C’est une première dans l’histoire du Sénégal contemporain ! L’élection présidentielle du 24 février 2019 se tiendra sans la gauche ! Les voix de la gauche sont neutralisées et totalement absentes des débats publics.
Cette situation inédite est la conséquence de manœuvres politiciennes et de l’instrumentalisation de la justice par le président candidat à sa réélection, Macky Sall. Les directions des partis de gauche (PIT-Sénégal, LD, etc.) accompagnent le régime dans sa dérive autoritaire, rompant ainsi avec une longue tradition de résistances aux politiques néocoloniales et néolibérales et de lutte pour les conquêtes démocratiques. Elles sont dans le gouvernement de Macky Sall et comptent y rester. Que le pouvoir incarne à la caricature la Françafrique ne retient pas leur attention. Elles font le pari que la manipulation du fichier électoral, la distribution sélective des cartes d’électeur aux Sénégalais permettront de sauver la mise à un président rejeté par les forces vives de la nation. Le président candidat a été élu en 2012 en ralliant à sa cause les partis de gauche sur la promesse d’instaurer « une gestion sobre et vertueuse » dans les affaires de l’État, d’appliquer les conclusions des assises nationales qui ont rassemblé, au-delà des partis, les secteurs les plus représentatifs de la société sur la base d’un diagnostic complet de la situation du pays depuis son indépendance en 1960. À l’épreuve du pouvoir, ces promesses se sont révélées fallacieuses. En avril 2018, il portait le coup de grâce à la démocratie sénégalaise en faisant voter, sans débats, par des députés godillots une loi dite de « parrainage citoyen », dans le but d’éliminer plusieurs de ses adversaires, candidats aux prochaines présidentielles, d’affaiblir les partis politiques et de faire le lit de la ploutocratie.
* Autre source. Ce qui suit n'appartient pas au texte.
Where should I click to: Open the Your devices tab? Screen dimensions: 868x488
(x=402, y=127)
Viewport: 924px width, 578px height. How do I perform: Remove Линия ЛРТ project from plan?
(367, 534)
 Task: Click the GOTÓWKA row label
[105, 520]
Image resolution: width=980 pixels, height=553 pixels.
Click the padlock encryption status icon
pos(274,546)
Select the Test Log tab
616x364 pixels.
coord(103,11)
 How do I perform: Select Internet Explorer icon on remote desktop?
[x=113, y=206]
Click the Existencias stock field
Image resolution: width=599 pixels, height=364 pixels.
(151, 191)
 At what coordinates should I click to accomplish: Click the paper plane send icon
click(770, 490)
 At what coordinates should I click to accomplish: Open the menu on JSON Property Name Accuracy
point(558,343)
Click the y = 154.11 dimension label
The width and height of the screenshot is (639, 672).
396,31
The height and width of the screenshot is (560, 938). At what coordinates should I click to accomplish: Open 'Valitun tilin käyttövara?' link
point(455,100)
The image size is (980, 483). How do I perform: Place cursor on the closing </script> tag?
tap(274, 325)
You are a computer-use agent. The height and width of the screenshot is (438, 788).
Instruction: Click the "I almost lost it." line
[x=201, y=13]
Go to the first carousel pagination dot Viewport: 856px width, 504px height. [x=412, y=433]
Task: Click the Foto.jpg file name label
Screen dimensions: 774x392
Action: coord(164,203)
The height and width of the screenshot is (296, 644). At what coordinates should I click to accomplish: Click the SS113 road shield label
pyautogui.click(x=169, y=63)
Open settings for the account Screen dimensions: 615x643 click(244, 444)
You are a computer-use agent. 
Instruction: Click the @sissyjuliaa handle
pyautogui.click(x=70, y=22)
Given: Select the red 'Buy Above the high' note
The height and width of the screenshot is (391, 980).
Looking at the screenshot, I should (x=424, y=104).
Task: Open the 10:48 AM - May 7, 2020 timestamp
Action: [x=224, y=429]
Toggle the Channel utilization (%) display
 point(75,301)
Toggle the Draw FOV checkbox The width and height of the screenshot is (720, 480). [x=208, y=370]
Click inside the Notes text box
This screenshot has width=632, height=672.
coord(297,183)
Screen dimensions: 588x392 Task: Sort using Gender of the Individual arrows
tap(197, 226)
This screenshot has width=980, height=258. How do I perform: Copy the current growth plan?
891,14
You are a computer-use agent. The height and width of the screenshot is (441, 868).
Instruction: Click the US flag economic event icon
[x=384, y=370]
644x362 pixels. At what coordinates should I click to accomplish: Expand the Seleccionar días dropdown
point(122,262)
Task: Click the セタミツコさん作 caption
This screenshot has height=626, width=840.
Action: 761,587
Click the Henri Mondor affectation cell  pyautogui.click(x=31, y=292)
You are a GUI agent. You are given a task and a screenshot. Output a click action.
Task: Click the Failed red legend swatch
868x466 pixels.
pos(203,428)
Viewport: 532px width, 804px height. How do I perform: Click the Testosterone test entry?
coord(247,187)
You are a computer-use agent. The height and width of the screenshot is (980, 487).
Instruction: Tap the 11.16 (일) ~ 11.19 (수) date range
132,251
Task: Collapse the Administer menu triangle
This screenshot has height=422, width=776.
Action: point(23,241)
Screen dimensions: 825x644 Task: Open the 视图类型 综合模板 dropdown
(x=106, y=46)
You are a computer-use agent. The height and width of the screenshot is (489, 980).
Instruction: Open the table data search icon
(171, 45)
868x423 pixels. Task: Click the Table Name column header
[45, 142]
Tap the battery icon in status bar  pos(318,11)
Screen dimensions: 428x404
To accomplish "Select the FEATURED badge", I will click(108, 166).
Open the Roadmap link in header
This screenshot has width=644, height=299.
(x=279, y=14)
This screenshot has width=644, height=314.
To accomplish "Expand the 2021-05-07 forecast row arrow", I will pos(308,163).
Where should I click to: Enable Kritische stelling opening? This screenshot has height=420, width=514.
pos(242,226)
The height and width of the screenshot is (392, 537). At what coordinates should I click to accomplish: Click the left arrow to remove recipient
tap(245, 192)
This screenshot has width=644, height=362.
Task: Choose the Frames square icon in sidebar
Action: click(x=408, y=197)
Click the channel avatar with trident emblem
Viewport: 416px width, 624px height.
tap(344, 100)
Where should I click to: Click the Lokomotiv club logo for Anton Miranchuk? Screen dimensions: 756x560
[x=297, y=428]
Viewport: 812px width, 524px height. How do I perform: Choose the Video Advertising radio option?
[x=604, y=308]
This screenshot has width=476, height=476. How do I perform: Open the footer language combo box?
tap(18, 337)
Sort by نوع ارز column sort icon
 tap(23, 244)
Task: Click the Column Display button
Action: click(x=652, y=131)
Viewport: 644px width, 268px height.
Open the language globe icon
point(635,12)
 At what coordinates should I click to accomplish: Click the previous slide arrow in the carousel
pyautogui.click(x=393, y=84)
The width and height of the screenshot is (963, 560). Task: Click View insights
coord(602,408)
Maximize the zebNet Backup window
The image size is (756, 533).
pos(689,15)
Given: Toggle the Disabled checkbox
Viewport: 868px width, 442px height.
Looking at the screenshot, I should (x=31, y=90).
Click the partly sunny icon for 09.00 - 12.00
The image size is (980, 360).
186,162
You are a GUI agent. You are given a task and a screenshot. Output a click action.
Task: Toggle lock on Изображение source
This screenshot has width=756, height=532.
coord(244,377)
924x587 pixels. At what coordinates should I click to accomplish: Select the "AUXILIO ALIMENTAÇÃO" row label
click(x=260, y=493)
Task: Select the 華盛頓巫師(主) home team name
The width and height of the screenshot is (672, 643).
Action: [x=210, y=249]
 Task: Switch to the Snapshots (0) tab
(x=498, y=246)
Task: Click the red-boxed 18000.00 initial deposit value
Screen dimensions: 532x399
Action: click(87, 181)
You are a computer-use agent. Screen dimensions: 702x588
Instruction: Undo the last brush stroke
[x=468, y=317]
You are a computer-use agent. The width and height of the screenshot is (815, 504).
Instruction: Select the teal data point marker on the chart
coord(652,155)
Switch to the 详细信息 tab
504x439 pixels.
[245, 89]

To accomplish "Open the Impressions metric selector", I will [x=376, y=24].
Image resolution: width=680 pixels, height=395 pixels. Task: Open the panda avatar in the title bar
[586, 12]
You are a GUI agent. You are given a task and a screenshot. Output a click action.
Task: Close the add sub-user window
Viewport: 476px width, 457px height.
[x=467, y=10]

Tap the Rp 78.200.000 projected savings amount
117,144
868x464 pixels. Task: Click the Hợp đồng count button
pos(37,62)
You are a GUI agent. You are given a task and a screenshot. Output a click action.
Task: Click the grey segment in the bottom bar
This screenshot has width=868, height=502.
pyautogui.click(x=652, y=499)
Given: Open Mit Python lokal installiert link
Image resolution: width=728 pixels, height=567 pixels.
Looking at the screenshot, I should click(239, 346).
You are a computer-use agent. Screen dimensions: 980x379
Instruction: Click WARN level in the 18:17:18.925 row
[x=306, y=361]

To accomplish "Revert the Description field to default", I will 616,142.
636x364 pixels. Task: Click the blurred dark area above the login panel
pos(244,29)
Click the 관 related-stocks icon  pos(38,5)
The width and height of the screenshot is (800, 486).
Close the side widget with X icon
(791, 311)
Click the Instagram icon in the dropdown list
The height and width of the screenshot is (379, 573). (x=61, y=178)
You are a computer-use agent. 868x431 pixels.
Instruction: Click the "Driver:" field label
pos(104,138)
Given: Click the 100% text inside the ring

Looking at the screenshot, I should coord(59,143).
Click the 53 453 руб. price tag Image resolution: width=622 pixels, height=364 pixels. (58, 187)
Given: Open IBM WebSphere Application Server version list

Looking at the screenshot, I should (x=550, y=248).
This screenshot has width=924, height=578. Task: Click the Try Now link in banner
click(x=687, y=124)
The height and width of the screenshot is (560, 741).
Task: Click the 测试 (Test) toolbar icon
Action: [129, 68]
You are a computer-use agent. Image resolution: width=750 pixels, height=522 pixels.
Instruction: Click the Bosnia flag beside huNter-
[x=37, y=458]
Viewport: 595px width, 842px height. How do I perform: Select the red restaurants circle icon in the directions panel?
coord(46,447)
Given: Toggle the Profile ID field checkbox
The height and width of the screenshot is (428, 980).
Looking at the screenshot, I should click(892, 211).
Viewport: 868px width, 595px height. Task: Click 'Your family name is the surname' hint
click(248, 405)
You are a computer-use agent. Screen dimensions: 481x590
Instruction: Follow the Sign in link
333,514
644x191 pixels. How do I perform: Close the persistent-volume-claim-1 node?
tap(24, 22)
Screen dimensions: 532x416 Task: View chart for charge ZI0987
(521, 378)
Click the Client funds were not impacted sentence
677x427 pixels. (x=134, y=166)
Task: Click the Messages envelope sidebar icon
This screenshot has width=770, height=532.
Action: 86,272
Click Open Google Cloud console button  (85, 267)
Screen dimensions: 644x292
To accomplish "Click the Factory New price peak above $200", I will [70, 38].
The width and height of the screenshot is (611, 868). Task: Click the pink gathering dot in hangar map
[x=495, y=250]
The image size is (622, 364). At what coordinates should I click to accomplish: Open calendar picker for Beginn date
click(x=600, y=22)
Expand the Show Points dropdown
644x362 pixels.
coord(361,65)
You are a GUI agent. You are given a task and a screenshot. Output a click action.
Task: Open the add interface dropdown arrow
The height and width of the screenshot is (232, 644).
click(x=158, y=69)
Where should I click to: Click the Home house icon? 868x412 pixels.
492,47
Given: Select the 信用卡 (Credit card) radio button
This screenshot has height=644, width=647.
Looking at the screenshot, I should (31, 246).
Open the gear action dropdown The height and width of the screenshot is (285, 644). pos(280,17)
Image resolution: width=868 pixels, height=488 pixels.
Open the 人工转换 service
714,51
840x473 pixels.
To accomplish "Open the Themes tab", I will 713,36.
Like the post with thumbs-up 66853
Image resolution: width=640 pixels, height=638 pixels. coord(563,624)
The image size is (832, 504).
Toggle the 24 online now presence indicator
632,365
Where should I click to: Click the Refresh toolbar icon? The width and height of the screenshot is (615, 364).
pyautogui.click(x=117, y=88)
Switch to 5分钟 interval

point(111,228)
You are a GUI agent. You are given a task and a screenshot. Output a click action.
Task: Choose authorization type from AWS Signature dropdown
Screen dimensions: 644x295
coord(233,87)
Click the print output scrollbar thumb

Les apparatchiks de la gauche sénégalaise alliés à Macky Sall présentent sa politique économique et sociale comme répondant à une volonté de lutter contre les inégalités et d’instaurer un régime d’équité et de justice sociale. La réalité est bien loin de tout cela. La propagande officielle complaisamment relayée par les institutions financières internationales présente une situation macroéconomique reluisante. Cette prétendue croissance, fruit d’artifices comptables et de mensonges d’État, ne se traduit pas par une amélioration des finances publiques. Pour preuve, l’État étrangle le peu d’entreprises nationales en étant incapable d’honorer ses dettes, du fait de fortes tensions de trésorerie. La pauvreté augmente comme en témoignent ces nombreux jeunes bravant la mort, dans les déserts et océans. Le programme de couverture maladie universelle, lancé à grand renfort de publicité en 2012, n’a pas atteint les objectifs fixés. Le régime a engagé le pays dans une politique d’endettement inconsidéré pour financer des projets de prestige sans aucun impact sur la structure de l’économie sénégalaise et l’emploi.
S’il est vrai que le pouvoir a vassalisé les appareils des partis de gauche, il n’a pas réussi à annihiler chez les militants et les démocrates la ferme volonté de travailler pour l’avènement d’une société démocratique et de justice. Ils sont nombreux les camarades qui, comme nous, ont choisi la lutte pour évincer Macky Sall du pouvoir et saisir le rendez-vous de l’histoire, ce 24 février 2019.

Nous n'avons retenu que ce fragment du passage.